Rates of any adverse events in patients with metastatic pathological femoral fractures were greater than those with non-pathological femoral fractures after adjusting with other potential factors. The risk of adverse surgical and medical events in the pathological group was around twofold to threefold higher than the other group. Patients with pathological fractures were more likely to be readmitted, but less likely to be re-operated on.
Rates of overall adverse events, regardless of the fracture type, in our study were markedly high compared to findings in previous studies, which had different fracture locations and outcome measurements [3, 7, 27, 29]. Regarding outcome measurements, other studies did not define acute postoperative anemia as an adverse event, whereas this was the most common adverse event in our study, leading to higher overall adverse event rates [3, 27]. However, if anemia was dismissed, the overall adverse event rates were similar to the study of Ristevski et al. [29] As to fracture locations, Behnke et al. [7] also included fractures at the spine, upper, or lower extremities, not only femur fractures, as in our study. Due to the wide range of fracture locations, the rates of adverse events were probably attenuated.

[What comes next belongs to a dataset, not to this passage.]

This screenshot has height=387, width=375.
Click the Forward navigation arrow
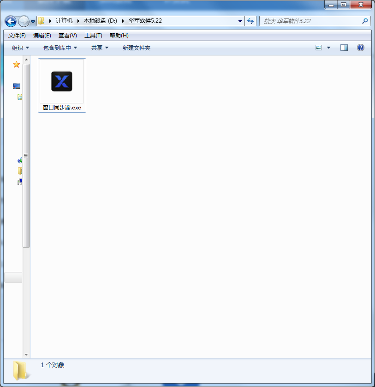24,21
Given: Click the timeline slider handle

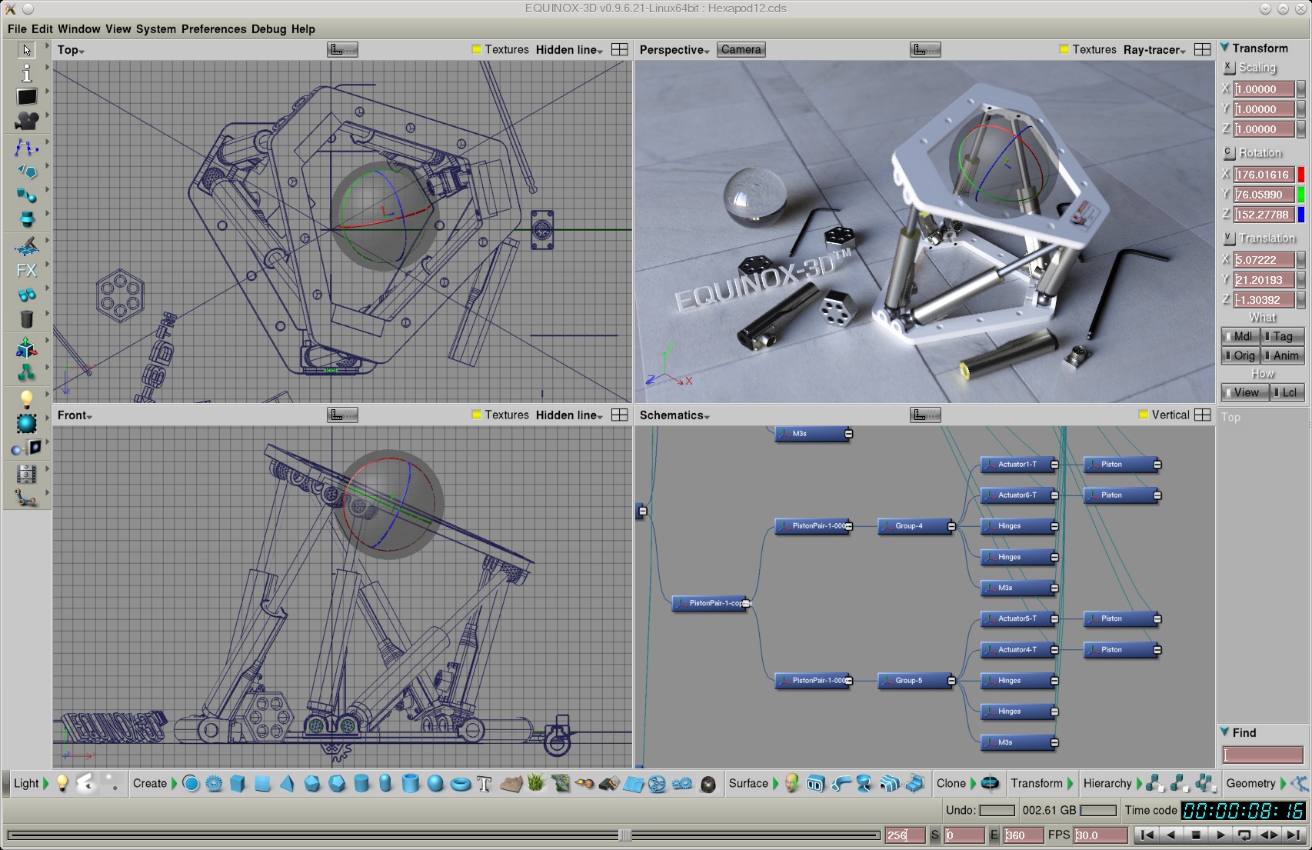Looking at the screenshot, I should pyautogui.click(x=625, y=835).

Acute postoperative anemia was the most frequent adverse surgical event following intramedullary nailing, which was consistent with a previous study that assumed that performing intramedullary nailing was susceptible to bleeding during canal reaming. This resulted in postoperative anemia, which in turn required postoperative blood transfusions [30]. Significantly higher acute anemia rates in patients with pathological fractures have been found. A possible explanation was that the ongoing bleeding effects and coagulopathic state from multiple traumas in the non-pathological group might lower than the chance of excessive bleeding from passing the long intramedullary nail through the tumor and type of primary cancer; particularly in highly vascularized tumor; including thyroid, prostate, and renal cancer [31–33]. Although intraoperative total blood loss and blood transfusions in our study were not different between both groups, the blood loss measured by the volume of drainage was higher in the pathological group, which supported the results of postoperative anemia. We could not establish any significance of surgical site infection, hematoma, or nerve injuries, because these event rates were low in both groups.

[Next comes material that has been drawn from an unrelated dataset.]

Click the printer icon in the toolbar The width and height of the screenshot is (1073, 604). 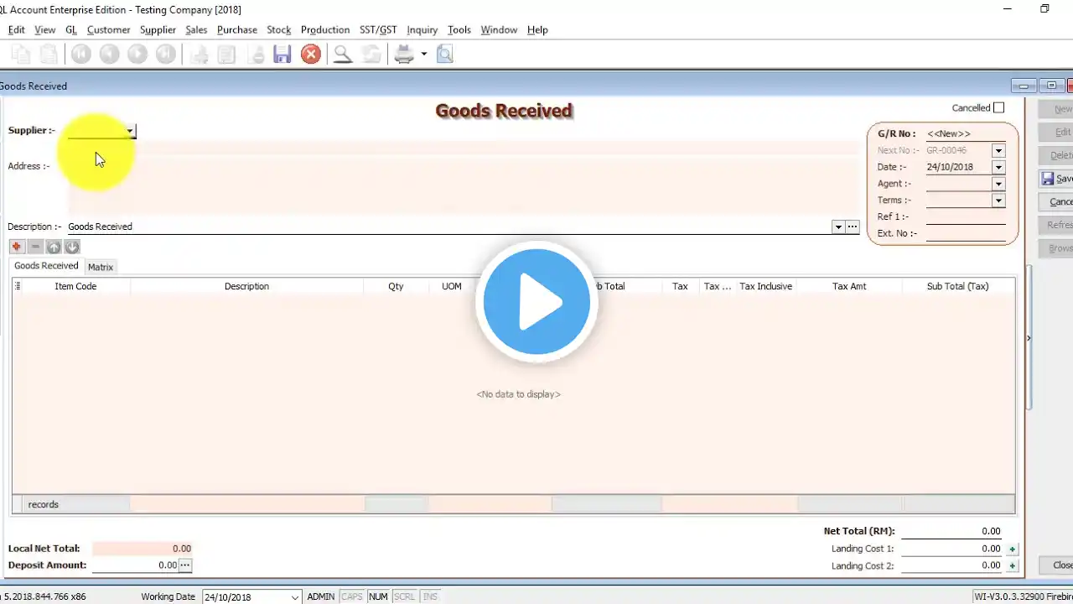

In line with adverse surgical events, risks of adverse medical events were greater in the pathological group. Septic shock and urinary tract infection were common adverse medical events that were higher in the pathological group than that of the non-pathological group. There was inconsistency with the findings of a previous study that included impending fractures undergoing prophylactic stabilization as a control group [27], while our study selected non-pathological fractures. High infection rates in pathological fractures could be explained through old age, low immunity, and the poor baseline status of patients with metastatic bone disease [34]. In addition, patients with pathological fractures required more time for ambulation, which increased the risk of urinary tract infection [35]. Even with slowly progressed ambulation, the incidences of venous thromboembolism events were not significantly increased in patients with pathological fractures because of medical and mechanical prophylaxis given during admission.
In our study, the readmission risk within one year was more than twice and approached significance, which was different from a previous study measuring readmission at only 30 postoperative days [27]. Due to the longer period of data collection in our study, it tended to include more readmission events from adverse events, added with disease progression in the pathological group. Although the previous study did not report on reoperation rates, we attempted to explore this issue, and found similar reoperation rates between the pathological and non-pathological groups. These findings may result from the hypothesis that the pathological group had lower survival rates, particularly in patients experiencing postoperative complications [15, 27]. Additionally, the surgery goal for pathological fractures was only to improve quality of life; therefore, a second operation was rarely required, with the exception for postoperative complications [14, 16]. However, the goal of surgical fixation in both traumatic or non-pathological fractures is to provide stability and restore length, alignment, and rotation of the femur to achieve proper bony union. Some patients with this type of fracture were exposed to delayed union or nonunion risk factors; including, smoking history, open fractures, and severe enveloped soft tissue injury [36]. Consequently, they experienced a second surgery to assist in bone healing or to correct malalignment of the femur [37].
To our knowledge, no study has compared adverse events between patients with pathological and non-pathological femoral shaft fractures following surgical fixation. We followed the patients one year after discharge to observe the consequences of their surgical procedure. This study does have some limitations. First, this was a single-center study, which may limit the generalizability of its findings. Second, the sample size calculation considered the rates of any adverse events between the two groups that may have led to a small sample for specific adverse events. Third, we did not calculate the sample size based on multivariate analysis to identify other associated factors. Finally, this was a retrospective study in which some important data were not be recorded.
Recognizing the probability of postoperative adverse events in patients undergoing intramedullary nailing will assist clinicians in providing pertinent information to both patients and their families. Moreover, as a consequence of high adverse surgical and medical events rates, preoperative patient preparation should be heeded, especially reserved blood components. During the postoperative period, hematocrit and vital sign monitoring are suggested, due to the high risks of postoperative anemia and infection, along with promptly solving problems in case of any adverse events occurring. A further multi-center, prospective study with large sample size is suggested.